▸ **Work task**:
The lines to copy are those with "computer" in them. Pull each one from the entries below.

▸ **Data listing**:
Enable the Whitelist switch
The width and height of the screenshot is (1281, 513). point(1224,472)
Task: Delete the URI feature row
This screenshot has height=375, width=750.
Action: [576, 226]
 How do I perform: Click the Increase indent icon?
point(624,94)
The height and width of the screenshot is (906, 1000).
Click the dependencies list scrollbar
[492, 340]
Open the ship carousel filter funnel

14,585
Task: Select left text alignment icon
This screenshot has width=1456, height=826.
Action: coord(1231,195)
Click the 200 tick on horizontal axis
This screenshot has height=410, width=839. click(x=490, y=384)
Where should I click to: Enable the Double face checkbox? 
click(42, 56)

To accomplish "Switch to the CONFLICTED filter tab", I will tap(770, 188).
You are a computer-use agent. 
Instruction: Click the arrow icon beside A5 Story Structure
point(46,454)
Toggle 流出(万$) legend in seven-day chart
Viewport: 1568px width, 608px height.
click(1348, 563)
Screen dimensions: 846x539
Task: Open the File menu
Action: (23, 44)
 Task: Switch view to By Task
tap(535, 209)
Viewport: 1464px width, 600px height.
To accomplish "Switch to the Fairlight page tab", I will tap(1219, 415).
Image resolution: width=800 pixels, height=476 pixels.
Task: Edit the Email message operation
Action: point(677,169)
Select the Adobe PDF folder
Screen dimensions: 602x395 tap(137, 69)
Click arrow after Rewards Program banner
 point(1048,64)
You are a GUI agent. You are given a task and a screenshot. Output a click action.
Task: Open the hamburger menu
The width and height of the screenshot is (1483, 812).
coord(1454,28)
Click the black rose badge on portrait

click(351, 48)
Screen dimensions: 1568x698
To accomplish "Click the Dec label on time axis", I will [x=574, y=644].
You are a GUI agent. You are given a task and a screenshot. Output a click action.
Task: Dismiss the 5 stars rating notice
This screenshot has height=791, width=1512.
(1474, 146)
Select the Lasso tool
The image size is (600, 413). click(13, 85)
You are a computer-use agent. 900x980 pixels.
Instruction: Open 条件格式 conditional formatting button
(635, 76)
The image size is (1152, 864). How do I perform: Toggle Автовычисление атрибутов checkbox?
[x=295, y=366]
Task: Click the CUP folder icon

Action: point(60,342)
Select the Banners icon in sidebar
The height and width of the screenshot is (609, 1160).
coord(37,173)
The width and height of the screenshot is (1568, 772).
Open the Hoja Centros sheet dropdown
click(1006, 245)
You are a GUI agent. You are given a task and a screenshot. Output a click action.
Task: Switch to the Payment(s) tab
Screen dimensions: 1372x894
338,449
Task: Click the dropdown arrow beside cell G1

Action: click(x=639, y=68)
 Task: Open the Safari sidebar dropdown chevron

▸ **Problem solution**:
You are a computer-use agent. 
You are a computer-use agent. 900x980 pixels.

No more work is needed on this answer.